The AP Saves the Day (Sort Of)

The Associated Press, in a unilateral decision earlier this year,  sidesteps that  problem by allowing the past tense form “miked”, and the continuous tense form “miking”. But then, of course, we’re left with a glaring inconsistency in spelling between the noun and verb.

Public opinion (as gleaned from Google search results), at any rate, seems to be firmly in the “mic” camp.

But the argument is far from over. Samuel Bayer (also cited in Zimmer’s column)  makes a strong case for “mike” in this well-researched and entertaining blog post.

But in my eyes, the approved AP spelling (and its verb-form compromise)  seems the best solution to the conundrum- and gradually, you’ll see it reflected across the AudioLinks website.


9 Responses to “Mike vs. Mic: Which Abbreviation is Correct?”

  1. Tim Wahl Says:

    Per the mic vs. mike debate, my two cents. Mic could be the choice no matter what. No need to chew on it being “miced.” Look at it this way with the word picnic, a noun. As a verb it becomes picknicked. “we went on a picnic; we picknicked until lat in the evening. Politics in another one: He is good at politicking.

  2. AudioLinks Team Says:

    Thanks for your great feedback Tim!

    -AudioLinks Team

  3. Pete Says:

    But picnic still rhymes with mick or sick. I’m okay with spelling it mic, so long as you pronounce it accordingly. I’m going to stick with mike.

  4. Ollie Says:

    Tim commented: “Mic could be the choice no matter what”. I don´t get this “no matter what”. Mike sounds as good to me, the contex tells you what we are talking about. Ollie

  5. Adam Says:

    I’m weighing in late here, but as it’s the article that google turned up for me, here is my tuppence’ worth.

    I know that many nouns in the English language can be used as a verb but I wasn’t aware that there is an explicit rule stating that every single noun must be usable as a verb in order for it to qualify as a noun. Is there such a rule?

    Why is it insufficient to simply say “a mic is placed in front of the amp” or that “the mic is connected to the amp” (I’m assuming that is what the auther wishes to imply)? I’m also curious what the abbreviation of a noun has to do with a discussion on whether that abbreviation can be turned into a verb. The two topics seem entirely separate.

  6. Gary Says:

    The key to this debate is the punctuation. The abbreviation should be: mic., or mic'; rather than mic, as the full-stop and appostrophe highlight the abbreviation and hence potential pronounciation issues.

  7. glen roberts Says:

    This is not a matter of opinion.
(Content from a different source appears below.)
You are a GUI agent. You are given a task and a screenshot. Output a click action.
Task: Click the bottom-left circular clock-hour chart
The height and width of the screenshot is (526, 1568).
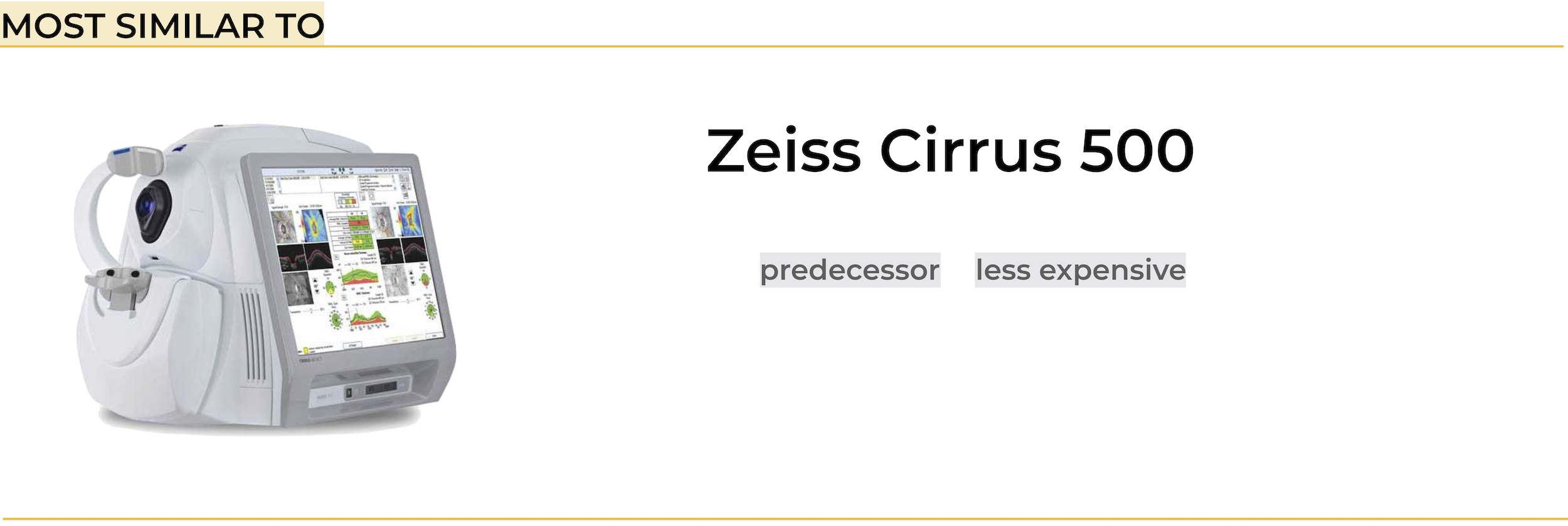point(337,319)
In English, a one syllable word containing one vowel is pronounced short if the consonant following the vowel is NOT followed by the letter e – period. pan, met, rid, dot, run, whinny, trip, pip, hick, trick, dick.
    A one syllable word containing one vowel is pronounced long if the consonant following the vowel IS followed by the letter e – pane, mete, ride, dote, rune, whine, tripe, pipe, hike, trice, dice.
    The letter c used terminally and pronounced like a k makes the vowel before it short – sac, Mac, and is usually spelled with a k, i.e. ck – sack, rack.
    The letter c used terminally and pronounced like an s makes the vowel before it long – lace, mace and is just about always spelled with an e after the c.
    Sticking to rules like this enhances communication and makes it far easier to teach children to read.
    Nerds have too much power. They should not be allowed to change important rules of spelling.
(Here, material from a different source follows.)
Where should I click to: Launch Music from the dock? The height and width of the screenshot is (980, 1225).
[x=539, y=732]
    The use of the three letter abbreviation mic for mike began as an expedient abbreviation when there was a space limitation, just as Jan, Feb, Mon, Tue are expediently used in a list of dates in a column to keep all abbreviations even.
    There is no acceptable tendency to change the names of months and days into those expedient abbreviations. January is still January; Tuesday is still Tuesday.
    Letting nerds screw up the language to suit themselves is a form of institutionalized illiteracy.

  8. Earl Barnholden Says:

    Long live mike –and down with mic.


  9. Steve Says:

    Glen, great summary on the rules of English. To help the nerds who may not have read all the lines, yet alone between the lines, please summarize your preferred forms for abbreviating microphone.